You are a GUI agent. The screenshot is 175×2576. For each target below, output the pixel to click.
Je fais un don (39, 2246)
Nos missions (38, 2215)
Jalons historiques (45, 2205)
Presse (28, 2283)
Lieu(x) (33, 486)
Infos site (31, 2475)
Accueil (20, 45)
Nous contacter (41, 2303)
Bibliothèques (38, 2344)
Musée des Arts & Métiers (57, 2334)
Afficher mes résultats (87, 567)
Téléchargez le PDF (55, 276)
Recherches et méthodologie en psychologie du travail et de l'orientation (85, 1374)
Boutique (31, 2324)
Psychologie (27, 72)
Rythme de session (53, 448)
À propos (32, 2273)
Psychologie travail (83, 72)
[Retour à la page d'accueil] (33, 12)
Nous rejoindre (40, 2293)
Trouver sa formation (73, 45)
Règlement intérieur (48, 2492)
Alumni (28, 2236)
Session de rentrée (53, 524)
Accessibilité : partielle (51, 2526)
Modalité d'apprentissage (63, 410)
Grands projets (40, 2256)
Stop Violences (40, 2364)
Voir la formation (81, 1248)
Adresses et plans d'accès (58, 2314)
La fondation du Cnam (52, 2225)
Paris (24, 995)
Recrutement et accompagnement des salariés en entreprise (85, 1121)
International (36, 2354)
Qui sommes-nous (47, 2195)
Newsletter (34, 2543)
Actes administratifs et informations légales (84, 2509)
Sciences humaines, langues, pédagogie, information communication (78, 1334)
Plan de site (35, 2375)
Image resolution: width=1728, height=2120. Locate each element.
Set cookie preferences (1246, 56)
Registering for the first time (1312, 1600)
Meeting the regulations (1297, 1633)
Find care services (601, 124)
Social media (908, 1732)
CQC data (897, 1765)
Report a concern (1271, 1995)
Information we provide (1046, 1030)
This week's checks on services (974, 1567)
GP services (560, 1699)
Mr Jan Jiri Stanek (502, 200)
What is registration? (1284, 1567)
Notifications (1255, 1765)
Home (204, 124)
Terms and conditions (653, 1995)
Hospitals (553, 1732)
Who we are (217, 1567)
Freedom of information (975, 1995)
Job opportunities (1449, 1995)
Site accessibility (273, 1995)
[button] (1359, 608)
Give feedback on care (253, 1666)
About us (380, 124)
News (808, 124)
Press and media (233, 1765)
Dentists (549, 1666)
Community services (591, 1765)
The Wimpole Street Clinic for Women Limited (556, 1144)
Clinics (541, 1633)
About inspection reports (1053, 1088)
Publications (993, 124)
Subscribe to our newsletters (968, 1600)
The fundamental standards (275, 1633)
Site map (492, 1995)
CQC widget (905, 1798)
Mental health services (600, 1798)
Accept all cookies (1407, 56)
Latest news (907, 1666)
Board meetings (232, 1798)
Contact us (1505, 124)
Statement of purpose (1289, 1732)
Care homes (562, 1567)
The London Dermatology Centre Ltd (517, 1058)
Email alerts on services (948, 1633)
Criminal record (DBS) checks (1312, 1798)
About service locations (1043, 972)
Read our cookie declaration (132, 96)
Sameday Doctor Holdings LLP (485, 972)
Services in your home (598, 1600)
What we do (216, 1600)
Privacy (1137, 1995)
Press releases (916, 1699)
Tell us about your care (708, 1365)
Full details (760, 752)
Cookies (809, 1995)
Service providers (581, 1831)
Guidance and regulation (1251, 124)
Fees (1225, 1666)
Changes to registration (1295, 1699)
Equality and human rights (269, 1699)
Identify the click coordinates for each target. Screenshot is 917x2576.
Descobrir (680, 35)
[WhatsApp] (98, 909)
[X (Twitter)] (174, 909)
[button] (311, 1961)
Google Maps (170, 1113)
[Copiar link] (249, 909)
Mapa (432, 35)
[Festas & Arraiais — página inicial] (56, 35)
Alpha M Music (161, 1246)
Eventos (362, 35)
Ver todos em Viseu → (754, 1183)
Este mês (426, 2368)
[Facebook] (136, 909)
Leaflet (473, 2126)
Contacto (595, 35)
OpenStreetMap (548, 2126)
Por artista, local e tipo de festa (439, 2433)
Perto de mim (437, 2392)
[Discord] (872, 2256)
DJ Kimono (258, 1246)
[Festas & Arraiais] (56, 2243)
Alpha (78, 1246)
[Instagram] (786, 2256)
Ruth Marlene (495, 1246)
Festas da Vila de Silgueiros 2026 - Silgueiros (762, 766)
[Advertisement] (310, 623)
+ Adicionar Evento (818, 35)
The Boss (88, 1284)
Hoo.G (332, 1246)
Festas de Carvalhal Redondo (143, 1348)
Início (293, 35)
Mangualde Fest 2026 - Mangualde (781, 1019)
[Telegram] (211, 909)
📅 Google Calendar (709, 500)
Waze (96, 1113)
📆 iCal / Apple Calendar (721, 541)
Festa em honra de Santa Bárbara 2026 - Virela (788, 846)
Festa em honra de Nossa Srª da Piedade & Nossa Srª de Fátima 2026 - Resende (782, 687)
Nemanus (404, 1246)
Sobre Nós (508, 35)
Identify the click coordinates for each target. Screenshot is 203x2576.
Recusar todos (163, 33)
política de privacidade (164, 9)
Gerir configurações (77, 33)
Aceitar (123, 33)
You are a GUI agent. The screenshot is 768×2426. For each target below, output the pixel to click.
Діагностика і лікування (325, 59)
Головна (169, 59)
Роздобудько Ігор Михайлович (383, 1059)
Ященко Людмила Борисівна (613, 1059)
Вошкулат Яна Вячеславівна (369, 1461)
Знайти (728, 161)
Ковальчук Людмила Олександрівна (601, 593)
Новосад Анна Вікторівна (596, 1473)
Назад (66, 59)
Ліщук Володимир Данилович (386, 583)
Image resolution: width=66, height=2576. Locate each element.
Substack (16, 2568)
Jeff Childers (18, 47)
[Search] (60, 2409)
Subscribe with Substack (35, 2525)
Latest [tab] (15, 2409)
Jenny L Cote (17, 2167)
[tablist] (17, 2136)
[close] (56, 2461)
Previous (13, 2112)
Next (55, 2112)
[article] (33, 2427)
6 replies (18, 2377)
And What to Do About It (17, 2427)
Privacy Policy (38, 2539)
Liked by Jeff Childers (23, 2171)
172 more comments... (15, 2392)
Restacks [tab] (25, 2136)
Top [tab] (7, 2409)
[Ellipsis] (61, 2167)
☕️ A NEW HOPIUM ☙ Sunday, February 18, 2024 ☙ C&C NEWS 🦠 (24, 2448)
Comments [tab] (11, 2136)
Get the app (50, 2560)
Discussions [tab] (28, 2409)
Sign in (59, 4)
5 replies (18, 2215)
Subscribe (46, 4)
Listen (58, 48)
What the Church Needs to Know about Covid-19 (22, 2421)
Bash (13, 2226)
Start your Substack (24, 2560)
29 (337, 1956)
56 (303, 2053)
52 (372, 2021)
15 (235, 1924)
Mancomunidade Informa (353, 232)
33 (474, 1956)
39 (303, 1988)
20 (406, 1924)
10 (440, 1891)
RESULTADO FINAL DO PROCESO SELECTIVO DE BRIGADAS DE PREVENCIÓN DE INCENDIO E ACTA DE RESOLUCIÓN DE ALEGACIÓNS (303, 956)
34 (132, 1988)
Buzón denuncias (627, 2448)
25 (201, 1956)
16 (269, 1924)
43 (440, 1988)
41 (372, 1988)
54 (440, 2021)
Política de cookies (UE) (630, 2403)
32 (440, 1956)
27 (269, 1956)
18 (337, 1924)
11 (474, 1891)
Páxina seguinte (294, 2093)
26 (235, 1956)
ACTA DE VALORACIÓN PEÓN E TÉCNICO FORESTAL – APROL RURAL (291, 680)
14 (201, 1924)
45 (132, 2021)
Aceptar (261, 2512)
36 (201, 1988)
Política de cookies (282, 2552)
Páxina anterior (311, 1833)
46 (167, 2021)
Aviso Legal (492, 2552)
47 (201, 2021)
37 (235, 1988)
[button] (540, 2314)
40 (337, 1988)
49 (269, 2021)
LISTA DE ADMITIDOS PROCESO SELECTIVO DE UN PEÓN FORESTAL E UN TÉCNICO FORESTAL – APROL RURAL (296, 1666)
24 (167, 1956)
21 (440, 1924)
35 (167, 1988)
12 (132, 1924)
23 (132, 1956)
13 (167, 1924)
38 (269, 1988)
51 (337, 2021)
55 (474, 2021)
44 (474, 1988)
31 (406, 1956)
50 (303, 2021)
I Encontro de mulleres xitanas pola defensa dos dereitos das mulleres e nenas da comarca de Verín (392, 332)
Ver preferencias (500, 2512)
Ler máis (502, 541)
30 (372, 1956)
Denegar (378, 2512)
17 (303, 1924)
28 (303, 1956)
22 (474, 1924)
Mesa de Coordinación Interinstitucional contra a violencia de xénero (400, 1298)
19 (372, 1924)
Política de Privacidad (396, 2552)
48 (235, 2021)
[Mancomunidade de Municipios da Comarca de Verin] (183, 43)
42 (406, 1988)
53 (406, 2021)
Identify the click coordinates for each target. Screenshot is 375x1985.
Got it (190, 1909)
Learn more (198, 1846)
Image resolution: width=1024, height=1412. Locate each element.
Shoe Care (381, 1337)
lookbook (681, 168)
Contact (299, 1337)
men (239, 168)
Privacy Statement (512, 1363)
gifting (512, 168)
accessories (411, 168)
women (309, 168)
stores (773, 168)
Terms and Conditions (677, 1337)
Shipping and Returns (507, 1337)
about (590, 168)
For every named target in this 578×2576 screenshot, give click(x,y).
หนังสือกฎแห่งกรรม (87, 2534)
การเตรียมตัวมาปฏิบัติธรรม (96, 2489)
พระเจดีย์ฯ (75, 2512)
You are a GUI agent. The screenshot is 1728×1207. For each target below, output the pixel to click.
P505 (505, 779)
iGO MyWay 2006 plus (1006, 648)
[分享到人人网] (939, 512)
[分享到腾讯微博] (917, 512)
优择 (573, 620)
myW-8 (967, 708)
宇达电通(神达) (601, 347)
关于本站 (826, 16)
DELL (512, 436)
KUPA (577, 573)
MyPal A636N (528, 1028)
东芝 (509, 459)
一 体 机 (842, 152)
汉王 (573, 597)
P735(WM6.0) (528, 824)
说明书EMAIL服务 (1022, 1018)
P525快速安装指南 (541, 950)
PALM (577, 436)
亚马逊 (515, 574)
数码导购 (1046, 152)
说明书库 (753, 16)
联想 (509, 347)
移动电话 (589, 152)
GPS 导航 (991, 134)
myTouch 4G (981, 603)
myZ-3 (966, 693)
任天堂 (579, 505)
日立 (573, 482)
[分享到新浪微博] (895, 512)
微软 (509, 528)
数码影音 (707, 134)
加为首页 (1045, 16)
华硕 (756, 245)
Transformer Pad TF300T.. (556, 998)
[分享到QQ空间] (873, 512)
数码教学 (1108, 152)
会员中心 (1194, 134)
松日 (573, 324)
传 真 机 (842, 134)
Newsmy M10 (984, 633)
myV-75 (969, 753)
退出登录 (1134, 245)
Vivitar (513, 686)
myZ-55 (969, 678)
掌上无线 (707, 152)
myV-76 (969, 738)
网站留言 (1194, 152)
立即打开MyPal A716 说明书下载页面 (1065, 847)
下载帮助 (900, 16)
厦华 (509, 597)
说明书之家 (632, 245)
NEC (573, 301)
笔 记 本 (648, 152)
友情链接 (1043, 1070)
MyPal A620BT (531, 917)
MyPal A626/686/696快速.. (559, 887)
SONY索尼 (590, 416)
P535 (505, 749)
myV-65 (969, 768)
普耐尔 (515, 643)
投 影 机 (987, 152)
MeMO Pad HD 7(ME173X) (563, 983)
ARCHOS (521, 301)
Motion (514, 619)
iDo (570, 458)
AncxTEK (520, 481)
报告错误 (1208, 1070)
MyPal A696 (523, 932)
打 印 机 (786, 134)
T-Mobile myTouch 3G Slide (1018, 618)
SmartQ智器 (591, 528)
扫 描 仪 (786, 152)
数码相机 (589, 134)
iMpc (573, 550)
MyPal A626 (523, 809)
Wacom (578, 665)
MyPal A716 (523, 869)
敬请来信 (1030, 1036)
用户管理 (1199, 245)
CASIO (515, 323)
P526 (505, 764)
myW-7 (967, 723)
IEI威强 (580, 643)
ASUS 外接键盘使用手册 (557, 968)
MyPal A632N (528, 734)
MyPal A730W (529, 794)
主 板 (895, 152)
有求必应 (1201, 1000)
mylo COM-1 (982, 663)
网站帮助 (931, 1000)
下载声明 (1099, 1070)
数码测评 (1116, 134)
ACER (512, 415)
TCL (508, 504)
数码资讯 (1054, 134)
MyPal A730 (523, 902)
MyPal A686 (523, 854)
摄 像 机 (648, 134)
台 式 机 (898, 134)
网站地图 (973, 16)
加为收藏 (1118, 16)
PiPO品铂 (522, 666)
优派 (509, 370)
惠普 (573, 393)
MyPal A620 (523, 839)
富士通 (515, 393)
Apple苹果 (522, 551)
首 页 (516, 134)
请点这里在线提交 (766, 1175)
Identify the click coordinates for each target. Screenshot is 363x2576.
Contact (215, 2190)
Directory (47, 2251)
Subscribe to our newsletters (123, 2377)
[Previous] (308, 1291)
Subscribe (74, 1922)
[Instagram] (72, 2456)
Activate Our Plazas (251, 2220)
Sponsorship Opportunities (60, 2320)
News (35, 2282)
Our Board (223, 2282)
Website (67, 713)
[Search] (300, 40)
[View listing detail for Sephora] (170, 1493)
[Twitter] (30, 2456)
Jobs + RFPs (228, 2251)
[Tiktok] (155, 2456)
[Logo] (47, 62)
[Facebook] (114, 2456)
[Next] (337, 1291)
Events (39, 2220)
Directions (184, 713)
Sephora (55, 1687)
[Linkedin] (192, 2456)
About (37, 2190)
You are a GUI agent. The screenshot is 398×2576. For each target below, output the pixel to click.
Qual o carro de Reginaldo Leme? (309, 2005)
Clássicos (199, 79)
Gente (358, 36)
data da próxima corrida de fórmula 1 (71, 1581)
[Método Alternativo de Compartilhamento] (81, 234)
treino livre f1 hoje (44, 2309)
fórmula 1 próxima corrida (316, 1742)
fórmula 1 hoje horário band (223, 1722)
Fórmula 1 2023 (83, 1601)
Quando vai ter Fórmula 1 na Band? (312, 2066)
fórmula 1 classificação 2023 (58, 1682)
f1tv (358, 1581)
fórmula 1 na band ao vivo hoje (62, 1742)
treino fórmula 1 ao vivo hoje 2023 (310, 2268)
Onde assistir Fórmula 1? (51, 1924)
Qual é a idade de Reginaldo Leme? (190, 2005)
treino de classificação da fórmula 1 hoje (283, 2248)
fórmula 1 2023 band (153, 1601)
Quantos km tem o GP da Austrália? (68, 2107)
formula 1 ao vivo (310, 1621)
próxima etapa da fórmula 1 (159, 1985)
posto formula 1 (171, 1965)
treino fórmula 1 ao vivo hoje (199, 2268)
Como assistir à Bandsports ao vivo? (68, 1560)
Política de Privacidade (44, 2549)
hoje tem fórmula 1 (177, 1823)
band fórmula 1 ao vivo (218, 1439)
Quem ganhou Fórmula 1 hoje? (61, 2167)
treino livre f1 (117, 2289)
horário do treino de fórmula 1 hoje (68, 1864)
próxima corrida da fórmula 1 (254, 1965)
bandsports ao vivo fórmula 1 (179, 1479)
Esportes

________________

What is needed: Return each line of the listing that holds the word "Mancomunidade".

Exercise solution:
Mancomunidade Informa (353, 232)
[Mancomunidade de Municipios da Comarca de Verin] (183, 43)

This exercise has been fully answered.